By Senator Scott Brown
Published by the Worcester Telegram & Gazette on June 24th, 2010
It seems impossible that we can watch in real time over the Internet as underwater cameras capture crude oil gushing relentlessly into our ocean thousands of miles away, yet there has not been a successful effort to stop the leak.
Sixty-six days ago, Americans began watching in horror as the Gulf Coast region experienced the nightmare that has become the worst manmade environmental disaster in our nation's history. As the damage continues to wreak havoc on wildlife as well as families, businesses and livelihoods in the Gulf region, I have been disappointed to see political gamesmanship and grandstanding from both political parties instead of coming together to solve this massive problem.
In a truly bipartisan manner, I have partnered with U.S. Sen. Dianne Feinstein, a Democrat from California, to introduce the Oil Spill Prevention and Mitigation Act to stop the leak, mitigate damage to the environment, stem the job loss and ensure this disaster can never happen again.

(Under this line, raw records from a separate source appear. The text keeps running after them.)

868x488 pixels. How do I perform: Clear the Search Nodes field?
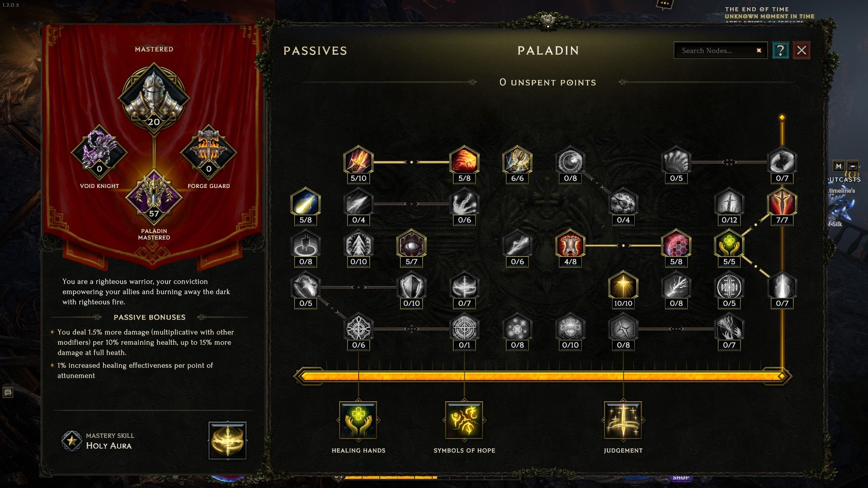click(759, 51)
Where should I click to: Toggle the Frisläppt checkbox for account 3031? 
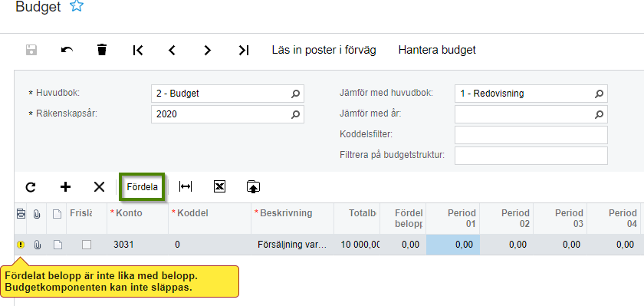coord(86,245)
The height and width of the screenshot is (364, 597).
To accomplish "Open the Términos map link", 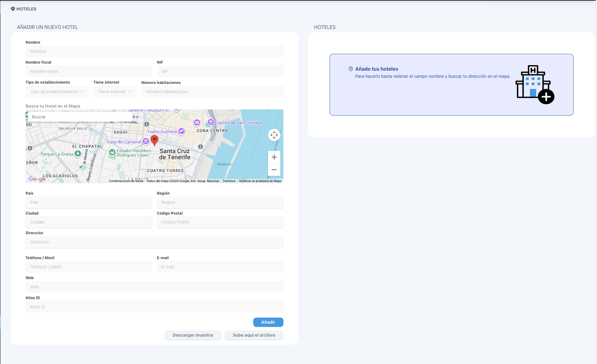I will (229, 181).
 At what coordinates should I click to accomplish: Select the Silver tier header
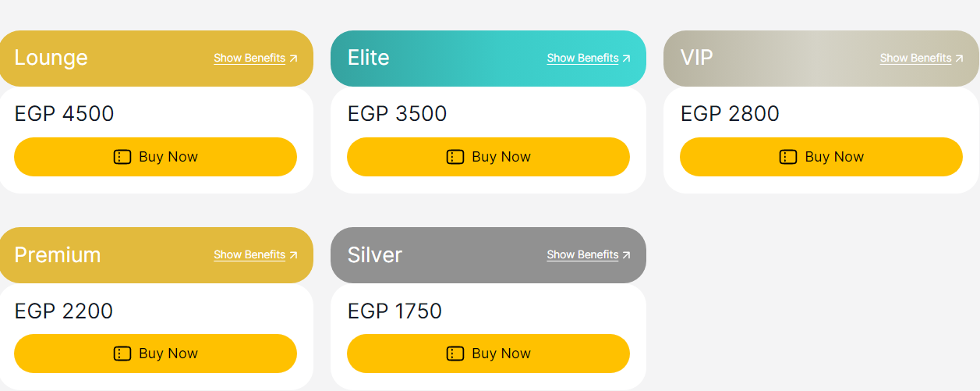488,255
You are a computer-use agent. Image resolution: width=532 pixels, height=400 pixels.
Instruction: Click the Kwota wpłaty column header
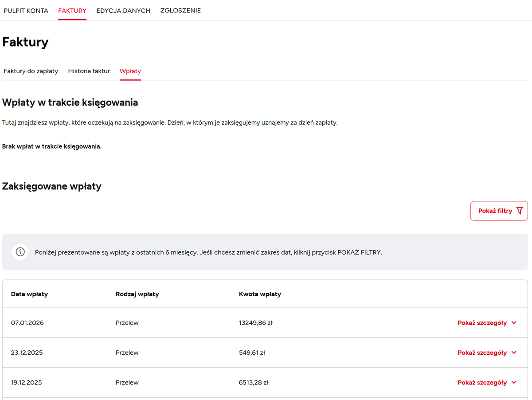(260, 294)

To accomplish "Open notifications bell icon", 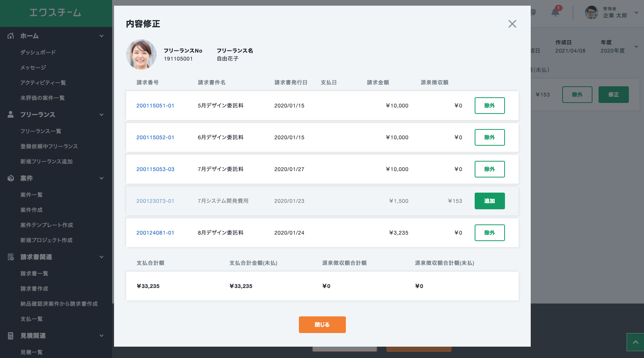I will 555,12.
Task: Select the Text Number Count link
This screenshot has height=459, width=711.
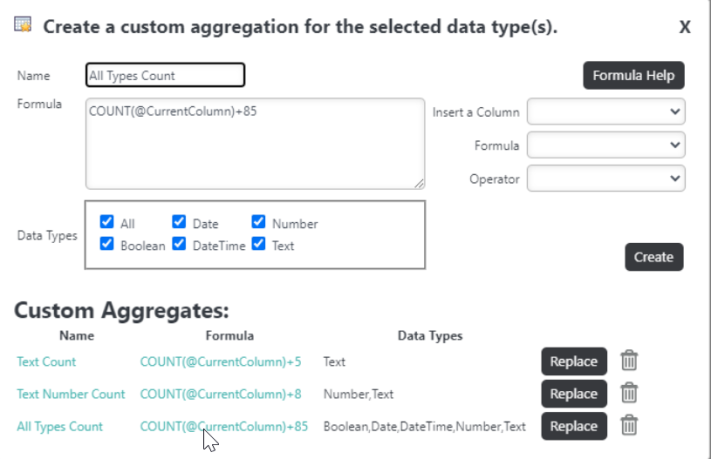Action: pos(71,394)
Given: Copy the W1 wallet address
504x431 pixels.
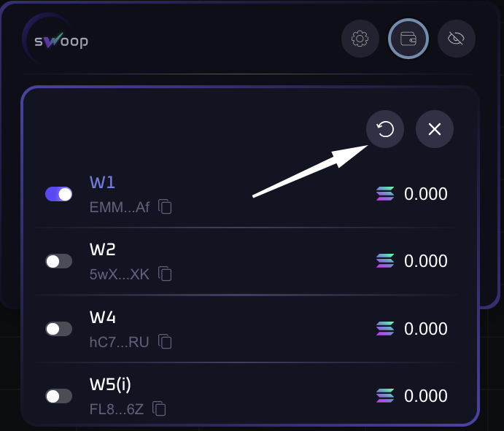Looking at the screenshot, I should (x=166, y=206).

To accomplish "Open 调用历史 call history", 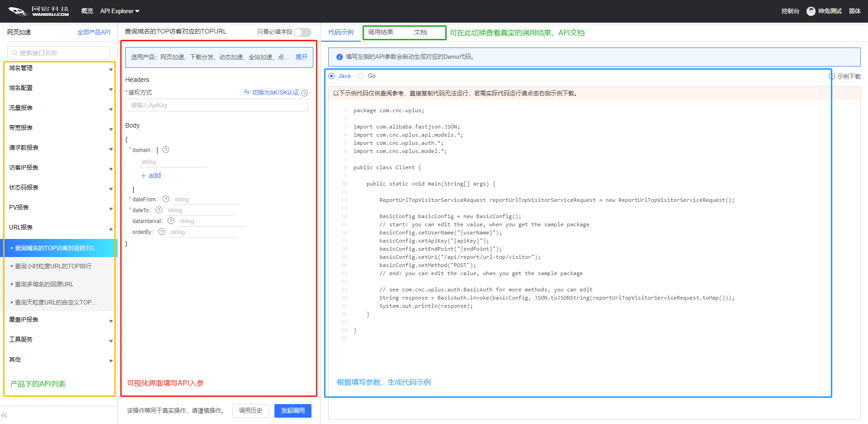I will (250, 410).
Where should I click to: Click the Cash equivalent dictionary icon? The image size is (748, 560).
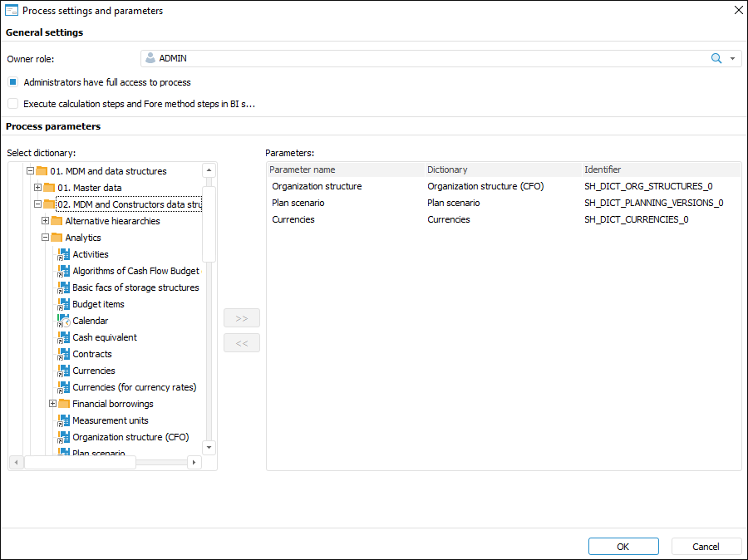[64, 337]
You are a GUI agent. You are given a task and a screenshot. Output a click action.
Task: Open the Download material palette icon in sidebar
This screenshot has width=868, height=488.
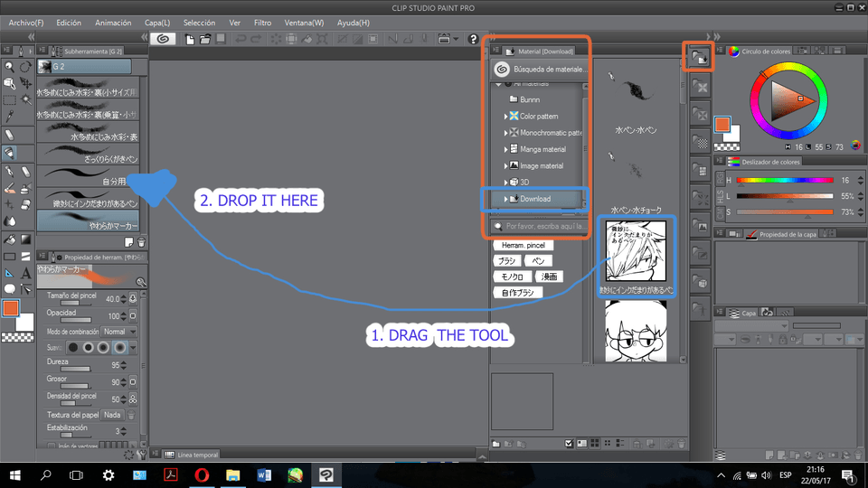(x=698, y=57)
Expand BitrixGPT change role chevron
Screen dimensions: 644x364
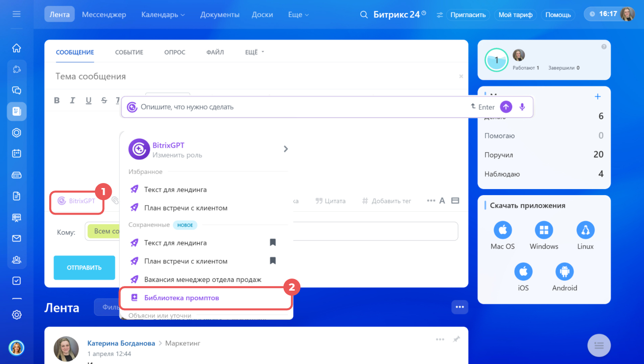point(285,149)
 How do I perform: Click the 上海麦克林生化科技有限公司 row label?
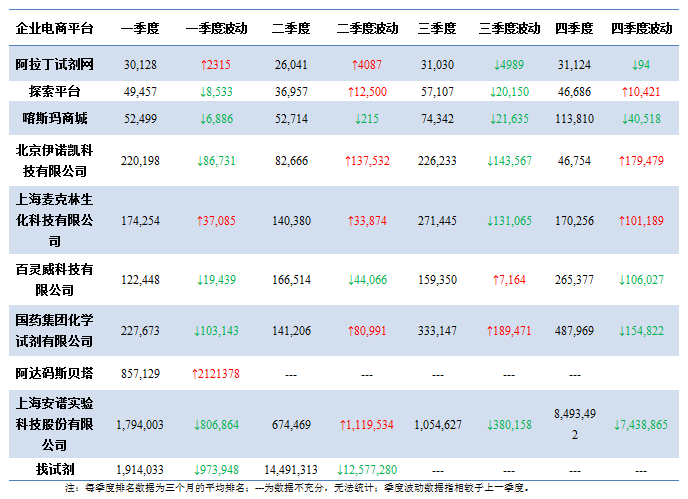coord(55,220)
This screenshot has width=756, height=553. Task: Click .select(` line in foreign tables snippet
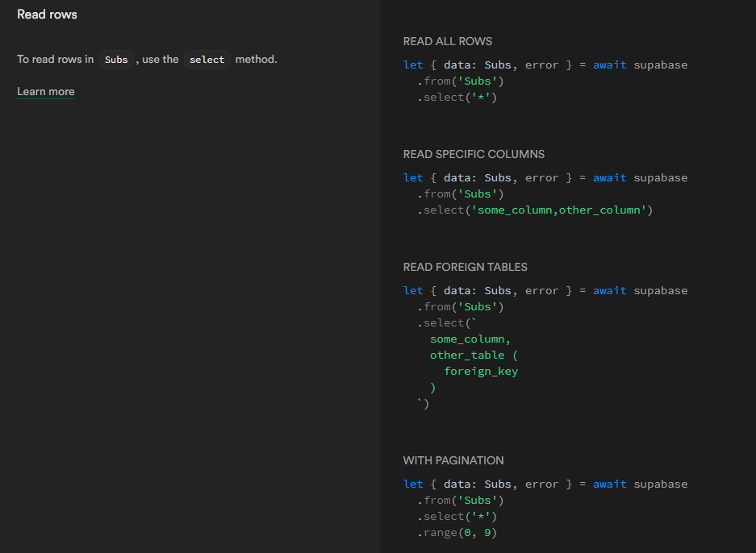[x=447, y=323]
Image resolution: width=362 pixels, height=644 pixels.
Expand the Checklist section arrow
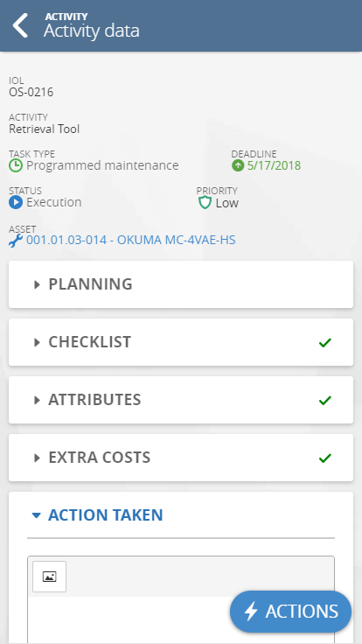(x=38, y=342)
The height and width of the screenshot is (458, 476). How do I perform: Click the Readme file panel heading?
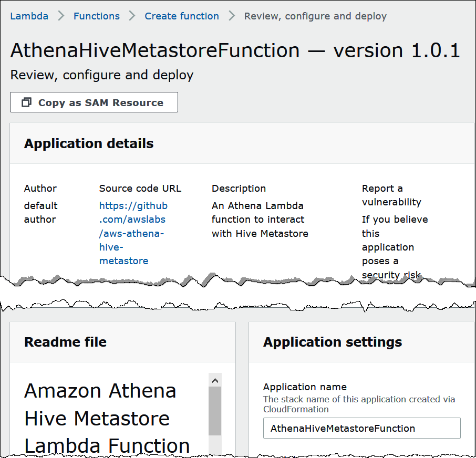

First, our legislation requires oil companies, like BP, to have a backup plan before their drill ever enters our oceans. BP was astonishingly unprepared and ill-equipped to deal with their leak. The federal government has even acknowledged that oil companies have not been held to the highest standards when it comes to having a fail-safe response plan to a spill in deep water. While everyone understands that accidents can happen, Americans are rightly furious that there was neither a viable nor urgent response plan in place to stop the leak or to begin mitigating the damage -- on Day One.
To prevent future spills, our bill requires that oil companies have a viable, peer-reviewed response plan to respond to a significant oil leak before any new offshore drilling lease can be issued. Currently, oil companies are only required by the Mineral Management Service to have boilerplate prevention mechanisms, like the blowout preventer that failed at Deepwater Horizon, but are not required to have a fail-safe back-up plan to stop a leak once it has started.
Second, every scientist and engineer with relevant experience should be working on stopping the leak. Although President Obama has assembled a small team of scientists in Houston to work on stopping the spill, I believe that the Department of Energy should be gathering more resources and experts. The legislation would immediately redirect existing funds within the Department of Energy's deepwater program to build a team, comprised of private sector engineers, and experts from the National Academy of Sciences, to stop the leak and mitigate the damage to wildlife, the environment, and businesses in the region.
Finally, we need to find out what went wrong.
There has been much confusion about what existing authorities and resources the Obama administration can and should be using to stop the spill and protect the environment in the Gulf of Mexico. Our bill would require the Government Accountability Office to investigate whether or not the administration has used all existing authorities and resources to respond to the Deepwater Horizon spill, including specific authorities created after the Exxon Valdez disaster 20 years ago.
Estimates show that at least 80 million gallons of crude oil have leaked into our waters so far, and the numbers keep climbing.
To put that enormous amount in perspective, approximately 11 million gallons of oil was spilled in total from Exxon Valdez, which was previously our nation's worst oil spill disaster.
Although the Gulf will take years to recover, and some of the damage will never be able to be repaired, the Oil Spill Prevention and Mitigation Improvement Act is a common-sense response to this terrible disaster that will help get us on the right track to stop the current leak and ensure that something like this doesn't happen again.